Lo que no tiene tanta lógica es pretender ir en contra de lo que la naturaleza se empeña en reclamar como propio. Me refiero, por ejemplo, a gastar miles de euros anuales en reponer arena de playas que ya no son tales. No lo son, lo siento. En Cantabria existen enormes arenales, pero cuando cada primavera hay que rellenar algo que llamamos “playa” en realidad estamos creando un cubito de arena donde en lugar de niños se solaza el turisteo.Con factura del contribuyente, por supuesto.

Y no sirve de nada justificarlo con el peregrino argumento de que “antes aquello era una playa de arena finísima”, porque, como hemos dicho, el frontal de la costa cambia, no es inmutable. Vean, si lo desean, la enorme mutación que hubo en la Playa de Oyambre tras los grandes temporales de hace un par de inviernos.
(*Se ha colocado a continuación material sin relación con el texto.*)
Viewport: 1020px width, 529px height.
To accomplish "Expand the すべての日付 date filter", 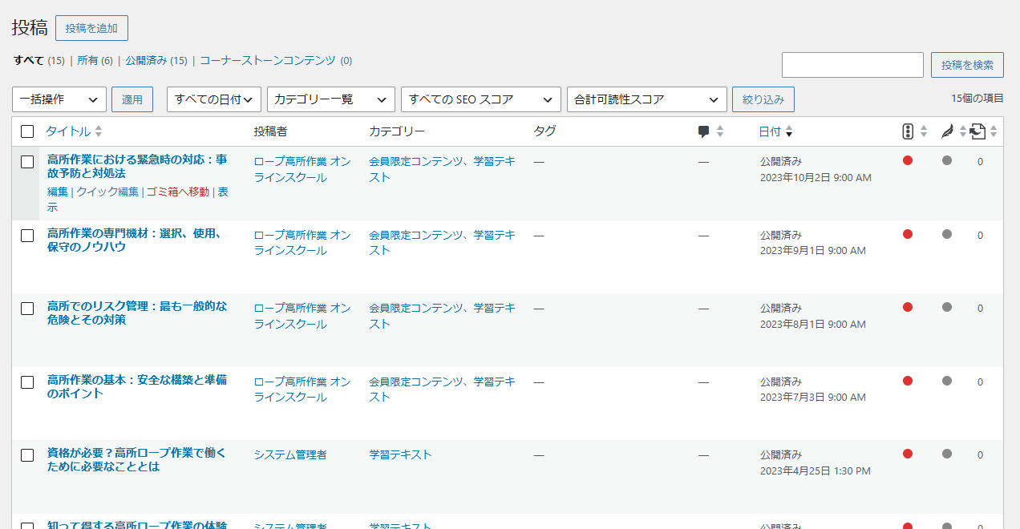I will pos(214,99).
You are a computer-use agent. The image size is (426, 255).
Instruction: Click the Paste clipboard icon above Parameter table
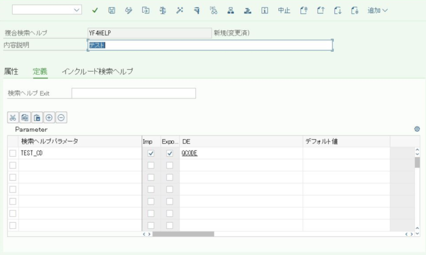37,117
O la de Tagle, que casi pasó a ser roquedal, y que, poco a poco, de forma natural, recuperaría su antiguo ser. Si ese fuese su futuro, claro…

No les cuento ya nada cuando en lugar de parches se intentan ideas de bombero (de bombero torero, se entiende) como enormes diques, muros submarinos o (den tiempo) gigantescas grúas con forma de pulpos que harían las delicias de Wells y patrullarían, día y noche, las playas impidiendo que llegase hasta ellas olita alguna. Que luego salpica, y los del interior dicen que está fría el agua, joder. No sonrían, la realidad siempre es más ridícula que el más ridículo de los guiones. Solo hay que darle tiempo.

La conclusión es la misma: la incapacidad para aceptar razonablemente lo que, a la larga, acabará por imponerse. Pretender que el océano no modifique la costa es, por usar una expresión común, ponerle puertas al campo. Por eso bien caída está la Aguja de las Gaviotas. Podemos sonreír con el recuerdo del paisaje que fue. Debemos disfrutar con la imagen del paisaje que es.